Advisory Legal Opinion - AGO 82-18
Number: AGO 82-18
Date: March 19, 1982
Subject: Definition and disposal of dirt

Mr. Tom Morton
County Attorney
Santa Rosa County
Post Office Box 781
Milton, Florida 32570

RE: COUNTIES--Sale or disposal of dirt severed from property owned by county

Dear Mr. Morton:

This is in response to your request for an opinion as to the proper disposal of dirt which the Santa Rosa County Road Department has dug out of drainage ditches and other county projects.

Dirt is defined by Black's Law Dictionary (Rev. 4th ed. 1968) at page 548 as: "Filth or excrement; garden loam; earth or soil, especially when loose; dust; garden earth." Thus, the word has broad and varied meanings depending upon the circumstances and its particular meaning must be determined from the context in which it is used. Your letter indicates the dirt that Santa Rosa County is interested in disposing of is soil or sand that has been dug out of drainage ditches and other county projects, or in definitional terms, soil which has been loosened from the earth.
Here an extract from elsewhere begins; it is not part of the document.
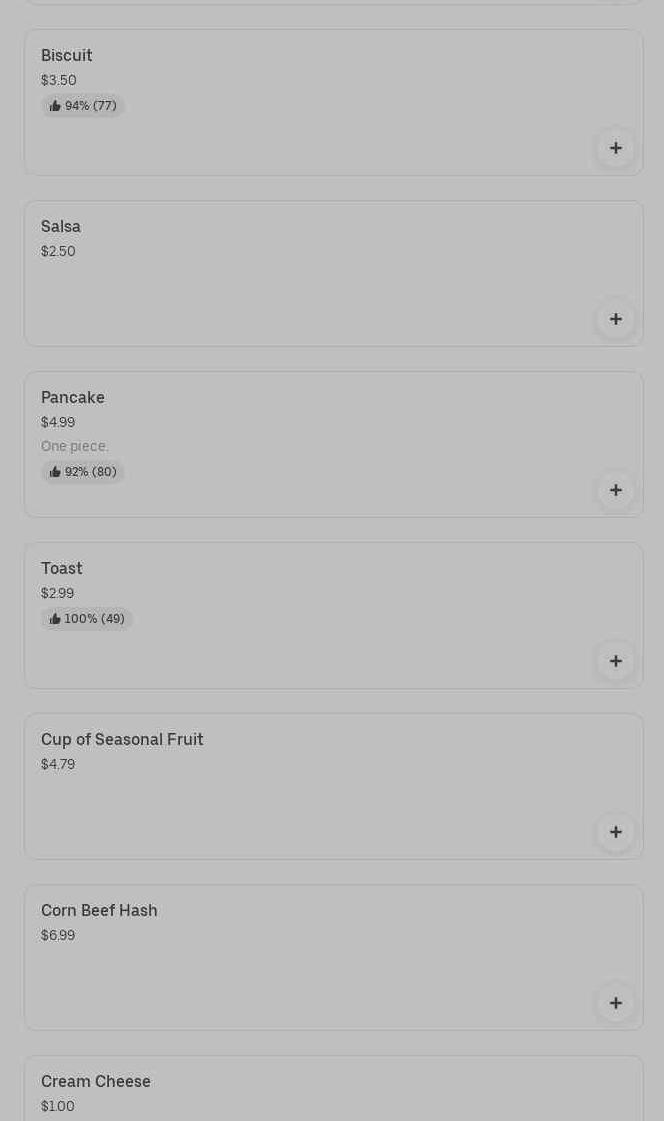
Task: Click the Pancake "One piece." description
Action: 75,446
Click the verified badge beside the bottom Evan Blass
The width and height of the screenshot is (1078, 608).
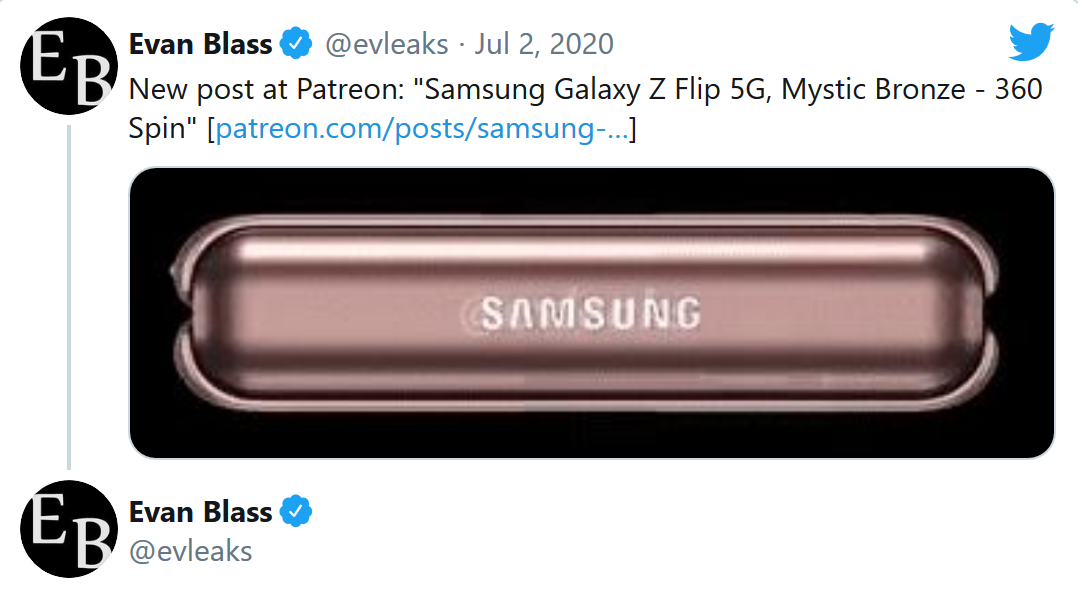(x=296, y=512)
Thus, you are using the term in the sense set forth at 26A C.J.S. at 959 (1956) which states that dirt in its secondary sense "means dust, loose soil and garden earth; loose earth as distinguished from firm rock, and has been held to include 'sand'." Once dirt had been removed or severed from the ground if becomes tangible, personal property, see 73 C.J.S. Property s. 11 (1951), and subject to the laws governing the disposal of all other property owned by the county. Upon severance from the earth, such dirt may well have a commercial value as fill dirt or for use as filling to raise the elevation of land or a roadway, or for use in connection with sanitary landfills. See 36A C.J.S. Fill and Filling at 404, 405; State Road Department v. Stack 231 So.2d 859 (1 D.C.A. Fla., 1969) (with reference to the value of property taken on a cubic yard basis for dirt borrow and the per cubic yard value of dirt sold to contractors for fill).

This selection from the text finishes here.